With this production, Cimolino marks a milestone; the festival will have staged four of De Filippo’s plays under his direction, placing him among a rare group of artistic leaders in the English-speaking world to champion the Italian playwright’s work so extensively.
Finally, the season’s two new plays are playwright and director Jovanni Sy’s The Tao of the New World and playwright Charlotte Corbeil-Coleman’s The King James Bible Play.
The world premiere of Tao of the New World fuses 17th and 18th century English playwright William Congreve’s The Way of the World with the fun and glamour of the 2018 film, Crazy Rich Asians, promising hilarity, romance and billionaires behaving badly.
Commissioned by the Stratford Festival, The King James Bible Play, as directed by Nina Lee Aquino, begins with a gripping portrait of the men behind the monumental translation of the King James Bible, revealing the power structures and cultural biases embedded in their work, and ends with a contemporary group of women who take to the stage to reclaim the narrative, creating a play about the process. The work is a fascinating interrogation of translation in all its forms – between generations, between genders, between what we inherit and what we choose to believe.
Together, these two plays bring the total number of new plays staged by the festival during Cimolino’s tenure as artistic director to 31, a landmark in the festival’s history.
While Cimolino plans to remain close with the Stratford Festival after the curtains close on his time as artistic director, perhaps directing the odd play if asked, he is looking forward to the next chapter in his life, which he says he hopes will be filled with more time with family and friends, and enjoying all the festival has to offer as an audience member and not as an administrator.
“From the time I was in grade school, in high school, I was involved in plays. … I disappointed my parents by not going to law school, but I think it was because I so enjoyed the power of putting on plays – the magic of that – and I don’t regret that for a moment,” Cimolino said. “At the same time, it’s so fulfilling to watch people get transported in the way that theatre does.

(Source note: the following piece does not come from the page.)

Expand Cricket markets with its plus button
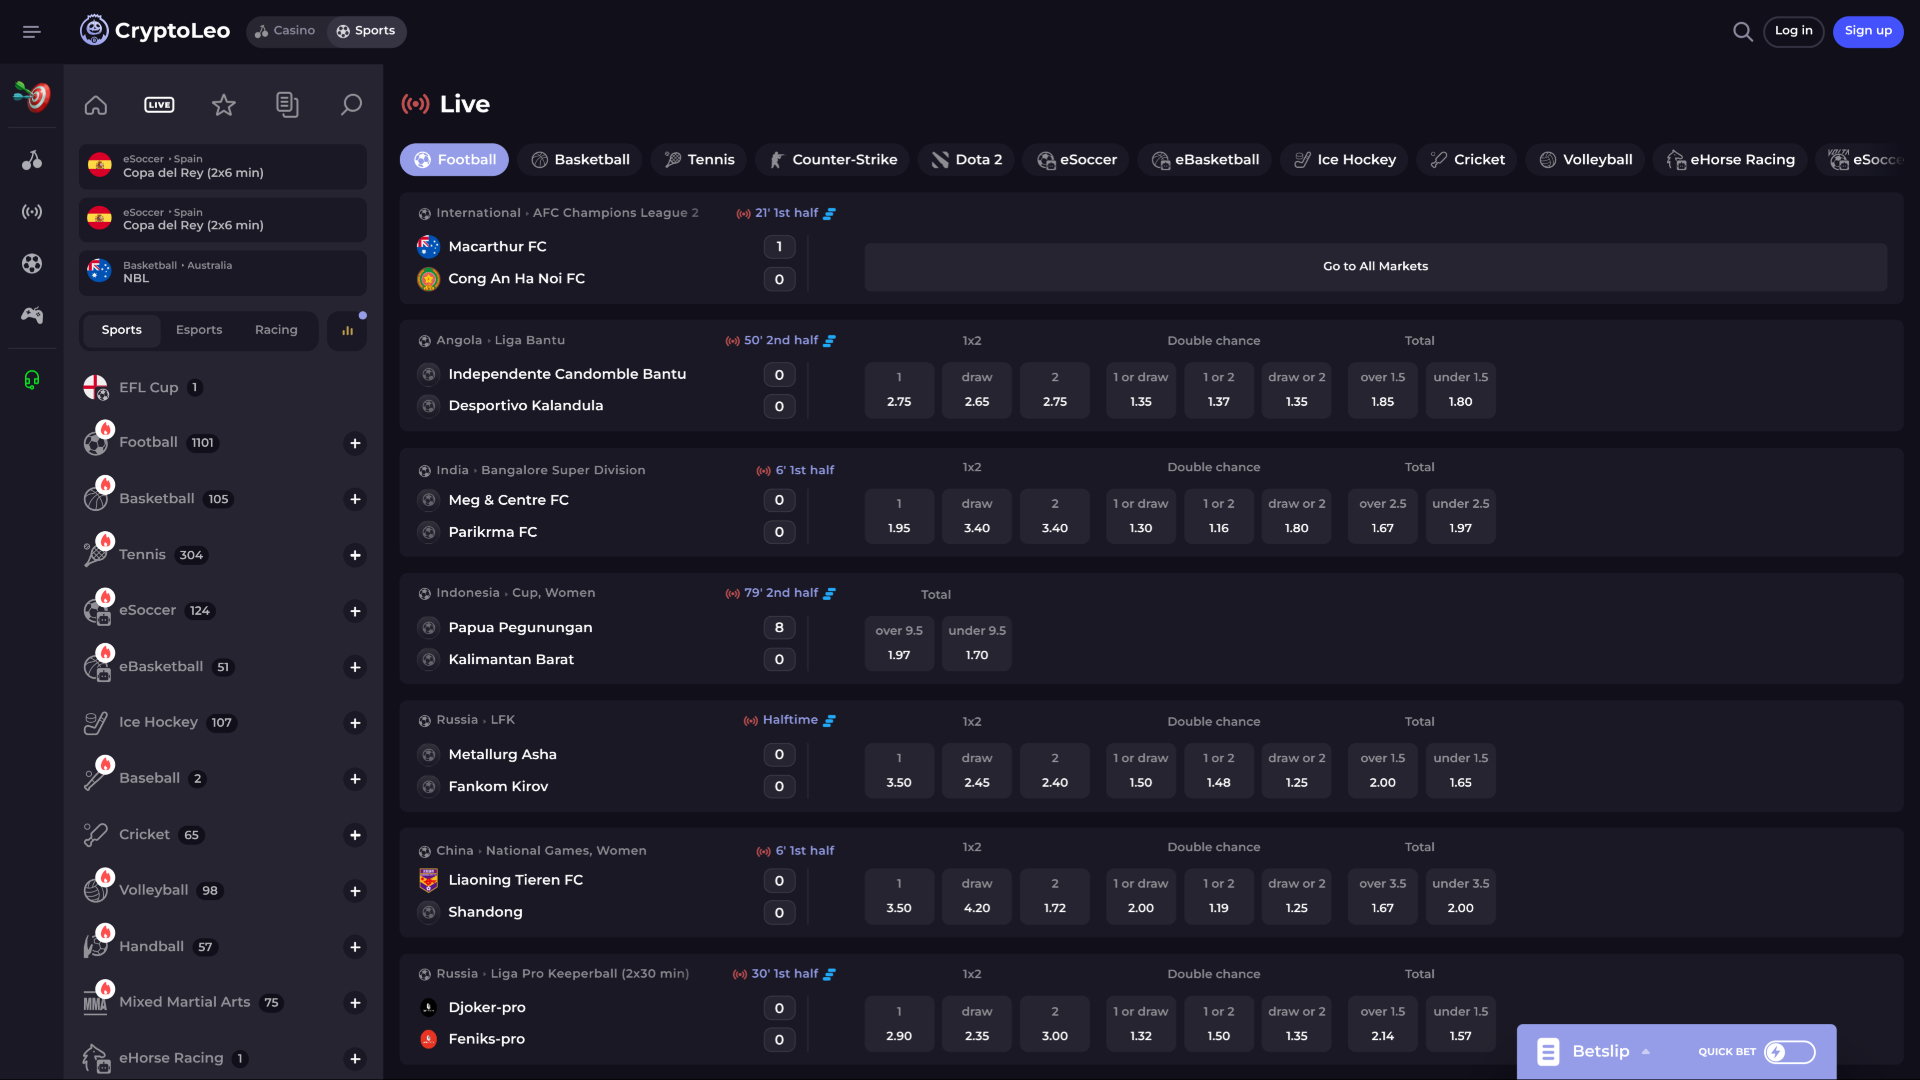click(x=355, y=835)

“ … One thing I know for certain is I don’t want to do any more management or administration – that part I know I’m done. Directing plays is a joy and, of course, if down the line, I was asked to direct something at the festival; if I could, I would. I’ll always be there for the festival if they need something. In Coriolanus, Shakespeare says, ‘There is a world elsewhere.’ After almost 40 years at the festival, I’m going to stay in Stratford … and I do want to continue directing, but I want to get back to the art. … I’m looking forward to other things and attending the festival and just enjoying the plays.”